Render the lines from the one containing "Where should I" up to and including the one containing "click(x=31, y=5)" as a JSON list of strings, one string per line, skipping blank lines.

— start Material shown —

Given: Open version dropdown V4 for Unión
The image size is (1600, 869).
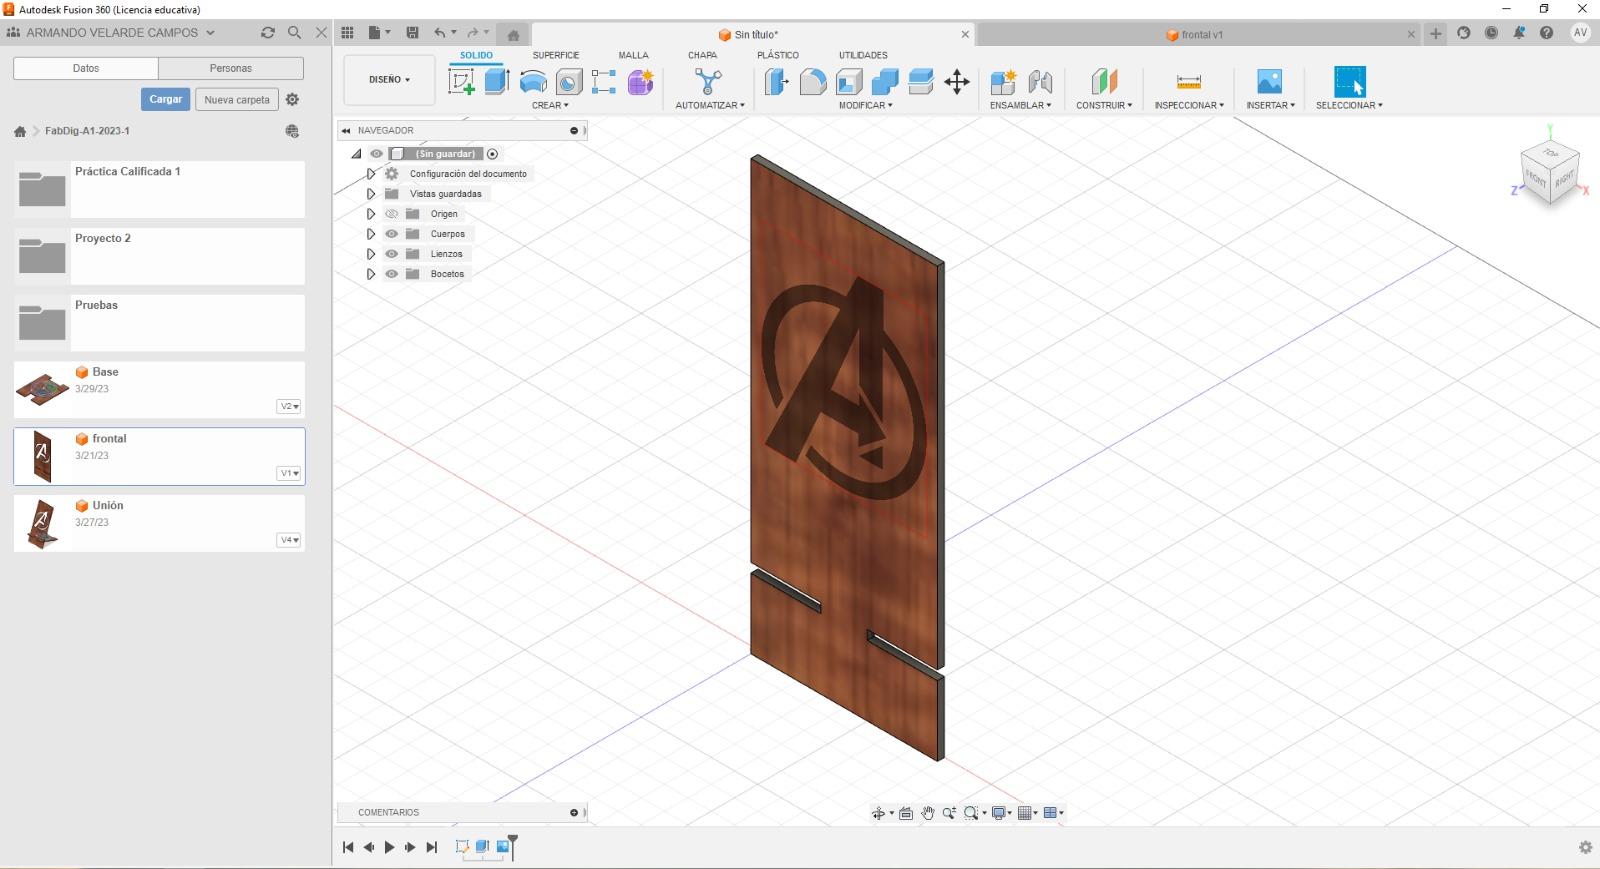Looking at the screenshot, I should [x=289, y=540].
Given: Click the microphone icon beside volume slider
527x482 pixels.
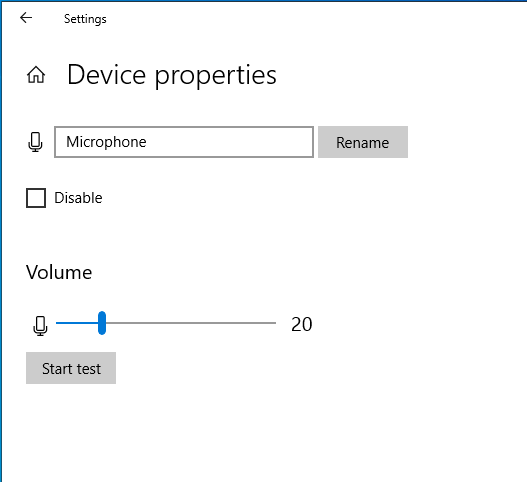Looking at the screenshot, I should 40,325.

— end Material shown —
— start Material shown —

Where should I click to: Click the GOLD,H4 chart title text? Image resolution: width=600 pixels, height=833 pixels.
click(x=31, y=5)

— end Material shown —

## Exercise solution
[
  "Where should I click to: Click the GOLD,H4 chart title text? Image resolution: width=600 pixels, height=833 pixels.",
  "click(x=31, y=5)"
]